Many HRMS software suites have an optional succession-planning module, but neither Dole nor its business units have an HRMS. Since most employees are farm or factory workers, there is not much need for the detailed information an HRMS provides, says Hagen. “It would be overkill.” In a way, the succession planning software Dole adopted will become a mini-HRMS for top personnel, she adds.
Hagen also wanted an application service provider (ASP) model. Outsourcing, including payroll, is common at Dole. Hagen didn’t want to own and support technology, and she didn’t want the small corporate information technology staff to have to work on it.
About 20 percent of the requests for proposals that Pilat NAI sees request an ASP model, and another 50 percent want information about that option, Nardoni says. He expects 25 percent or more of his business to be ASP-based in the next two years.
Hagen identified products from nine companies and asked for presentations from four. She chose Pilat NAI’s succession planning software because it was cost-effective and flexible. The inner workings of the system are invisible to Dole.
Pilat NAI runs the software on one of its servers for a monthly fee based on the number of users who will be system administrators plus a flat fee for the first 1,000 records stored on the software. Hagen serves as vendor manager, and a coworker handles day-to-day contact with Pilat NAI regarding development, troubleshooting and user issues. The contract spells out confidentiality and firewall protection for the data.
Hagen began the project in March, selected the software in April and began installing in May. The project began to roll out in September, and Dole expects to produce the first reports for management by the end of this year.
A Plan for Each Manager
Installation required less than 10 percent customization and did not require the full-time involvement of anyone at Dole. One HR person pulled data from the payroll system and fed it into the succession-planning database, but that was a one-time task. The basic data gives users a starting point.
The users—top managers—access the program from the web with a password. They fill out a resume, including career interests, and note any mobility restrictions. They assess themselves on the four competencies. When they are done, the system automatically notifies their manager, who does an assessment and indicates whether he or she thinks the individual could be promoted. The manager also assesses overall potential and the risk of losing the user. This assessment then goes automatically to the division head, then the divisional HR director, then Hagen.

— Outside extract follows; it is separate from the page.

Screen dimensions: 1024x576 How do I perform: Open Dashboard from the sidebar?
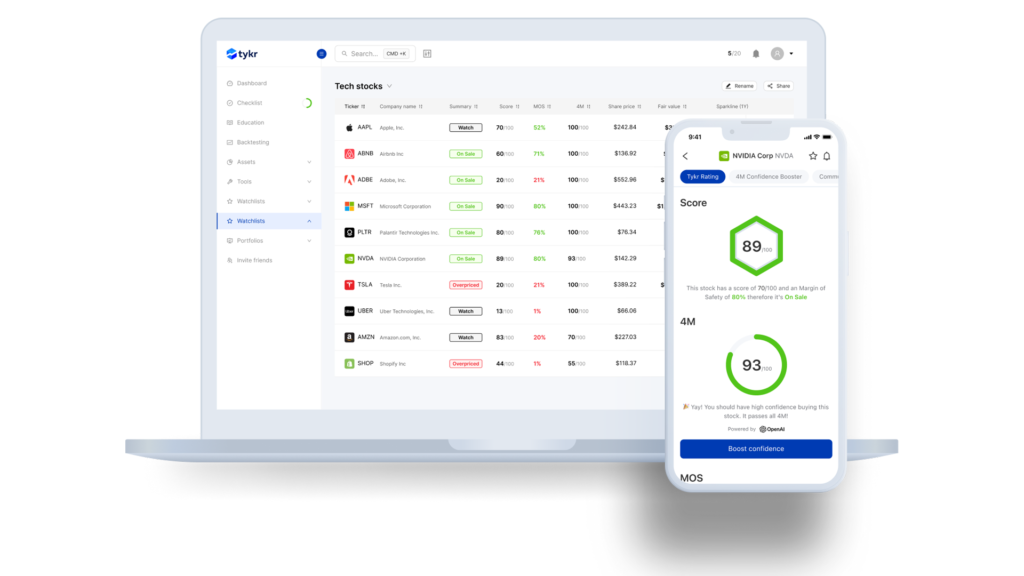[251, 83]
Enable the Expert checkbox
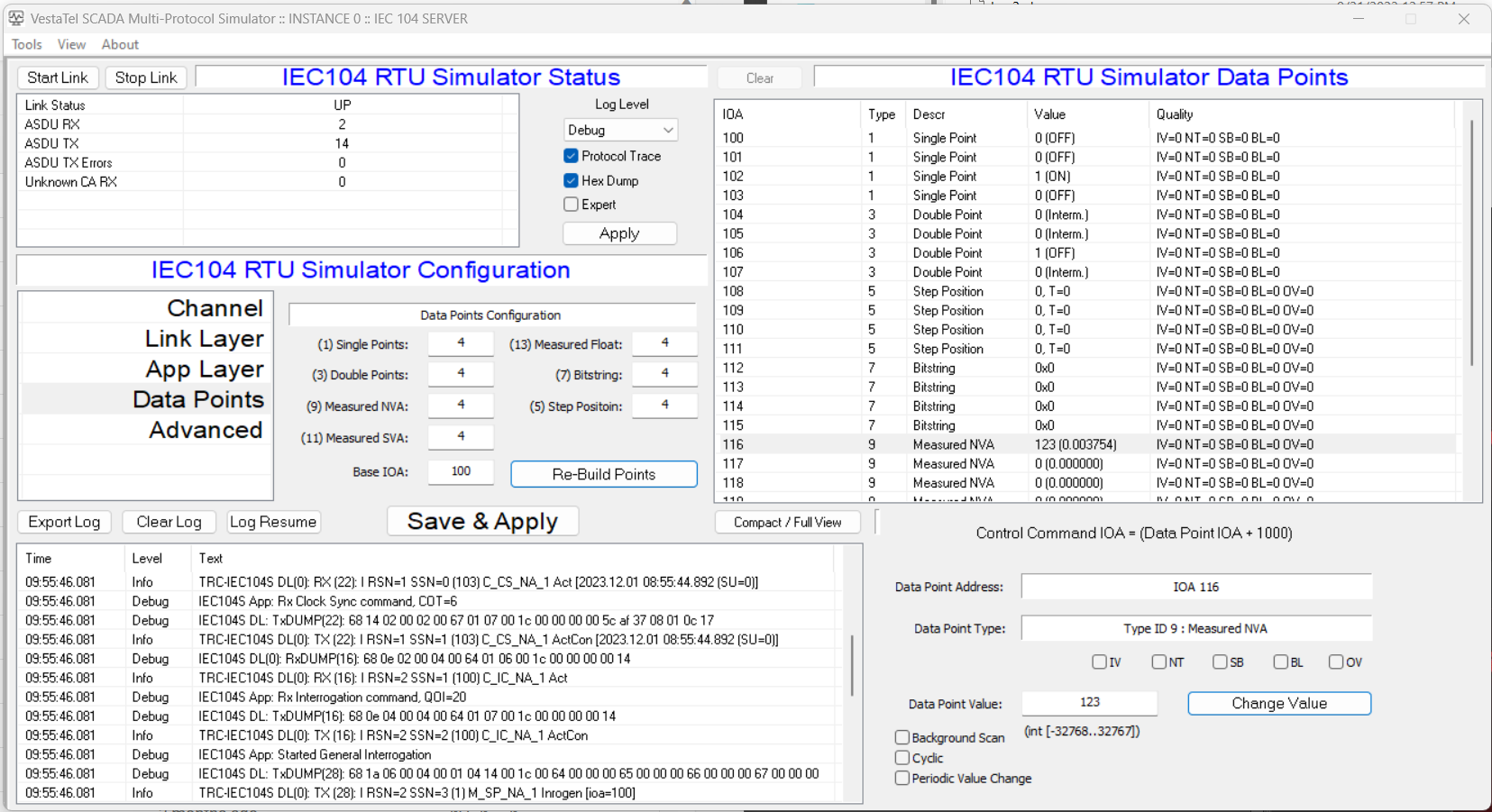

All assessments will be pulled together in a report, to be reviewed by Kern, Horne, legal counsel and the chief financial officer. Hagen will use the information to create a career development plan for each individual, including seminars she’ll organize. She’ll also direct business unit leaders to potential candidates in other units when they have appropriate openings.
“The beauty is, for the first time we’ll have a database that ties together these talent metrics and can serve as a clearinghouse for people available for opportunities,” Hagen says.
The system will also help Dole identify where it has talent gaps so it can better recruit from outside, adds Horne.
Dole’s corporate management hopes all business units will eventually adopt similar succession planning processes and software, Hagen says. “I view this as a pilot, a very visible pilot,” she says. “To get the buy-in of individual business units, we’ll show them that this was adopted by their senior management and that it works.”
Bill Roberts, technology contributing editor for HR Magazine, is a freelance writer based in Los Altos, Calif., who covers business, technology and management issues.